### [Что нужно сделать]
a. Каким жанрам литературы, согласно тексту об очерке, очерк многое дал и многому научил?
b. Выпишите без изменений отрывок из текста об очерке, от слов «В середине 50-х» до слов «роман, повесть, рассказ.» включительно.

### [Исходный текст]
№7, 1966/Советское наследие

Описательный жанр?.. Нет!

В середине 50-х годов очерк на время стал ведущим литературным жанром. Тогда интерес к деревне, к положению сельских тружеников, к проблемам сельского хозяйства, которое, как известно, существенным образом определяет весь ход общенародной жизни, удовлетворялся прежде всего очерком.

В ту пору очерк сыграл очень большую роль в литературном процессе не только потому, что он многое выявил и объяснил, обогатив нас рядом значительных и всем памятных произведений, – он ведь многому научил другие жанры литературы – роман, повесть, рассказ.

Он помог всей нашей литературе последнего десятилетия взглянуть в лицо подлинной действительности с ее насущными и трудными проблемами, помог ей освободиться от маниловщины в восприятии жизни и сентиментально-восторженного ее изображения.

Естественно возникает вопрос: почему же теперь, в середине 60-х годов, когда столь велик интерес общественности к начатой у нас экономической реформе, к положению дел в промышленности, в науке, в технике (при этом не уменьшается наша жгучая заинтересованность в вопросах деревенской жизни), очерк не проявляет в полной мере своих качеств боевого жанра, способного оперативно и активно воздействовать на ход жизни и на развитие литературы?

Этот вопрос, мне кажется, должен занять свое место и в предсъездовских обсуждениях назревших проблем нашей литературной жизни, и на самом Четвертом съезде писателей.

Как всякий съезд и даже в еще большей мере, чем предыдущие, предстоящий будет итоговым. Жизнь, однако, меняет и углубляет наши представления о том, как можно и как надо подводить итоги пройденного пути, намечая при этом перспективы будущего. В этом отношении для нас неоценим опыт последних пленумов ЦК КПСС и XXIII съезда партии.

От писательского съезда мы ждем разговора о генеральных темах и проблемах современной литературы, надеясь, что этот разговор не выльется в общие слова и общие «обзоры» положения дел. И от докладов и от выступлений на съезде мы ждем глубокого анализа практики нашей литературы, пристального внимания к конкретному многообразию не только ее тем, но и средств их выражения – жанровых и стилевых.

### [Строки данных]
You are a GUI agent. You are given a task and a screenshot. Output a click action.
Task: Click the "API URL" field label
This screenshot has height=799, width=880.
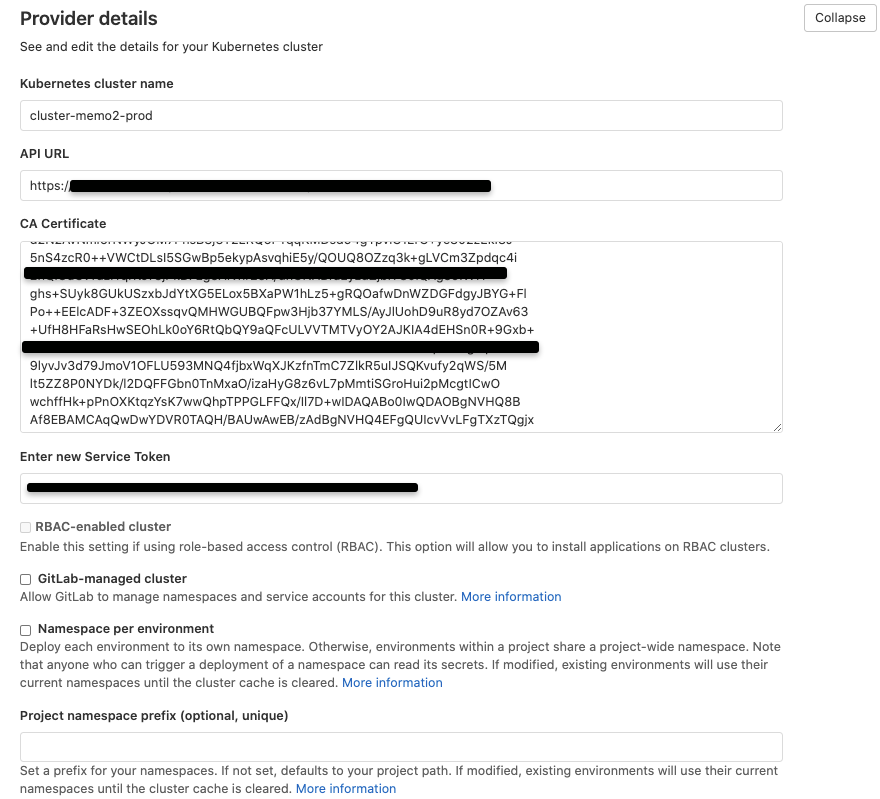44,154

### [Ответы на задания]
a. Роману, повести и рассказу.

b.
В середине 50-х годов очерк на время стал ведущим литературным жанром. Тогда интерес к деревне, к положению сельских тружеников, к проблемам сельского хозяйства, которое, как известно, существенным образом определяет весь ход общенародной жизни, удовлетворялся прежде всего очерком.

В ту пору очерк сыграл очень большую роль в литературном процессе не только потому, что он многое выявил и объяснил, обогатив нас рядом значительных и всем памятных произведений, – он ведь многому научил другие жанры литературы – роман, повесть, рассказ.